Day 3 - as day 2 - plus he has lost his fear/flight reaction to when I throw the feed towards him.

But then, day 4 - well that was December 8th - feast of the Immaculate Conception for so-called Christians - but day of no more conception for my little flock. I took ram and wether out of the field to prevent any more tupping - if not tupped by now, then hard luck ewe as I don't want a drawn out lambing next spring. But of course this was not popular with the ram- had to chase him out of the lower pasture to the upper pasture. He has stood at the gate between his field and the ewes field staring in hopefully at the ewes for the past 3 days. My appearance with the "treats" are no treat for him. He does take some from the grass where I throw it after I have departed but he's no very interested especially as the ewes congregated round the gate, driving him nuts. Fortunately he has not managed to smash the gate for the  fence.
Today, I drew the ewes well away from his position before leaving a plastic bowl with feed in for the pining ram.
Despite this, I don't think my initial efforts were were in vain. The tup attraction will fade and the food memory will not - and he will associate me with it more and more.

Monday, December 5, 2011

Training Setanta - first day

Setanta ram at 6 months

The plan is to train my young EasycareXWiltshire Horn ram, Setanta, so he will walk by me with a halter on.
He was born in April this year (2011) so hopefully he's still young enough to respond to training.
A fairly laid back fellow, he gave me no grief when I collared him to give him an oral dose of medicine (his breeder in Kilkenny had given him the first dose against fluke earlier).
So PHASE ONE : get him accustomed to receiving treats.

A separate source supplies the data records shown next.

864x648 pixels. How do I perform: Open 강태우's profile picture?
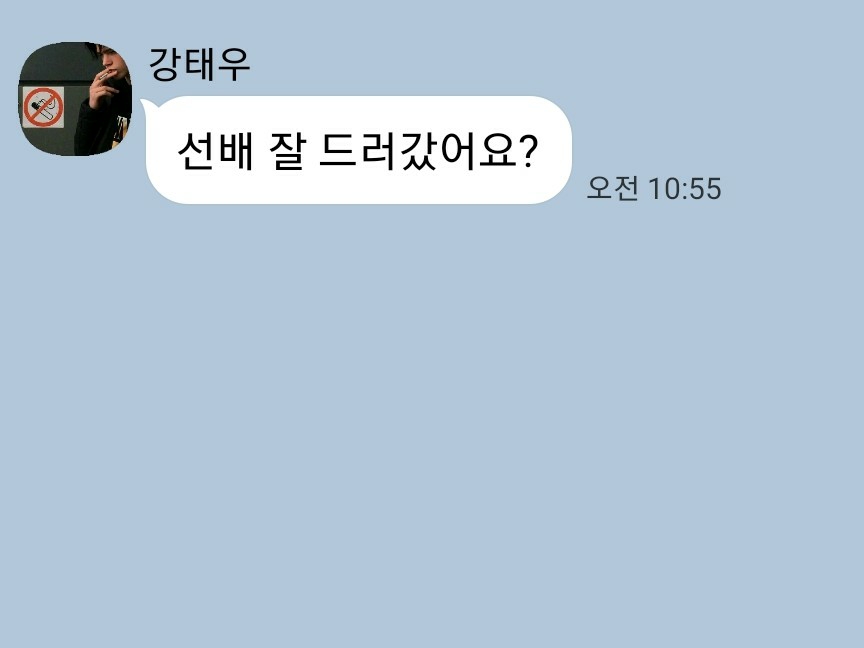[75, 99]
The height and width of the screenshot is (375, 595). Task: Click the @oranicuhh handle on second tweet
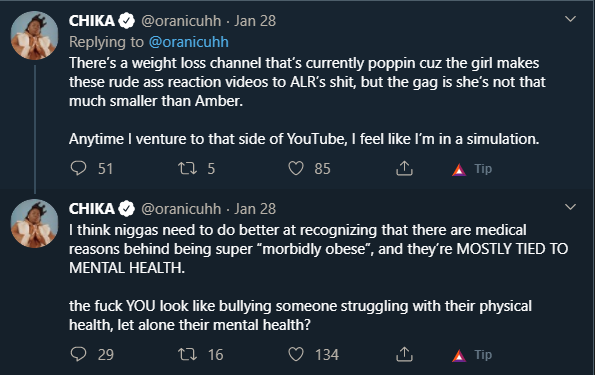(x=181, y=209)
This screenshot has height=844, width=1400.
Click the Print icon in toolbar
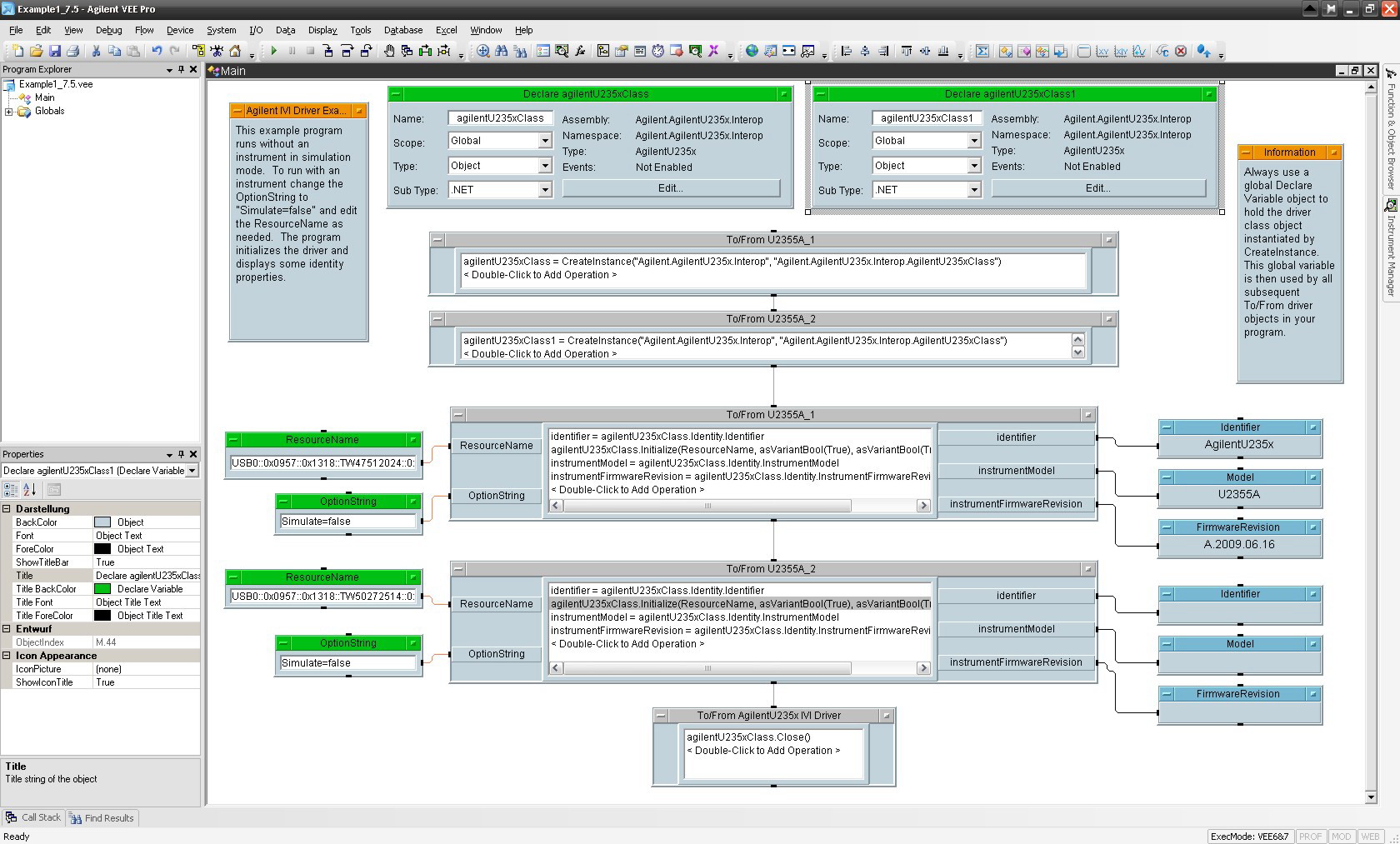coord(72,51)
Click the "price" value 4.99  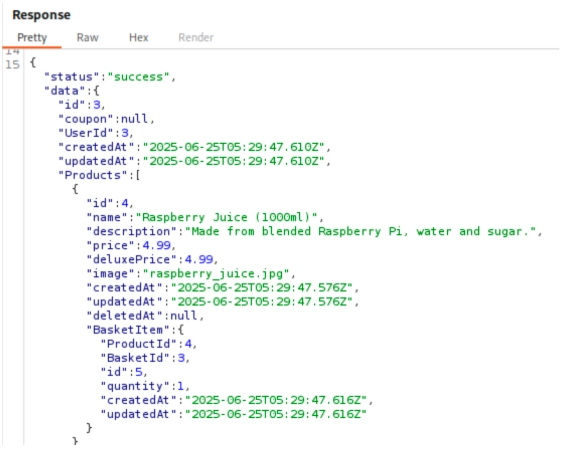pos(156,245)
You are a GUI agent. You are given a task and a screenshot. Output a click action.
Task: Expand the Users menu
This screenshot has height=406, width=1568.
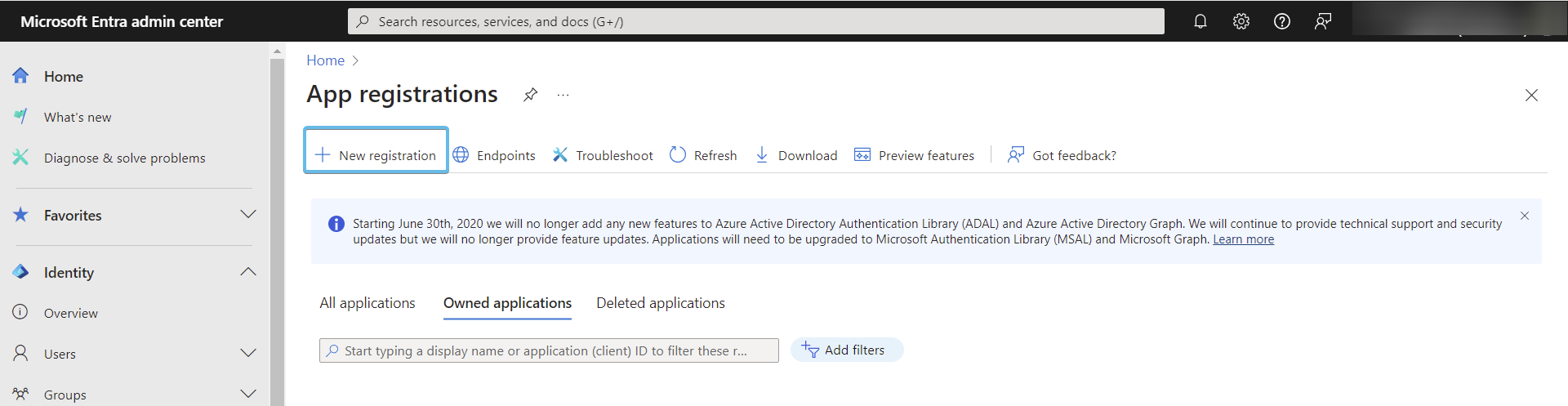pos(248,354)
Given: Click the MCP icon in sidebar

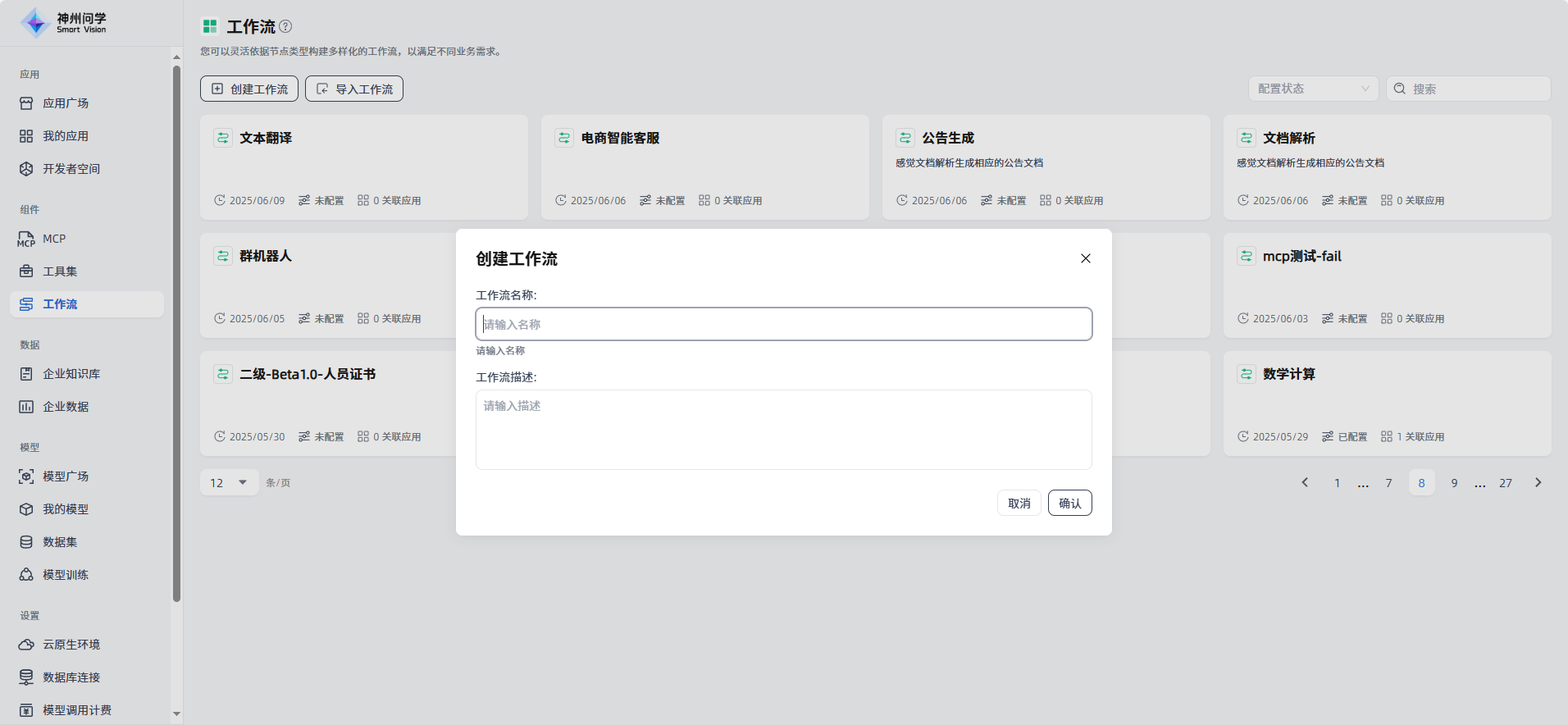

The treats I'll use are sheep nuggets which are a mix of grains and pulps used to supplement the pregnant ewes diet. It's probably the molasses they contain that makes them a treat. Nontheless, only my oldest ewes and one younger one will come greedily for these at present and of these, only some will take from the hand. Others want some but seem to smell the hand of a carnivore and shy away. Thes egals have experience of feed before as some were handraised by children, being triplets and the owner not wanting to overburden their dames.
The other, including Setanta, stand alert and aloof though some will take it from the ground.
So my objective today is to let the flock see the greedy ones having their share, leave some on the ground and let them at it. That way, they'll get the message.

So I donned lots of woolens and went down in the cold afternoon to do lady bountiful. Setanta at first reacted with mild possessiveness of some of his ewes but he soon became intrigued by what he saw the older ones doing. I spent just 5 minutes with them and as I left, I saw him sniffing around the feed spot which is all I expected from the first forray.

Huddie, the former ASBOdog (now a milder character in his older years) lay obediently at a distance so he didn't stress them at all. He looked a bit sniffy that he didnt get a treat for good behavior as we returned home but accepted a pat on the head instead.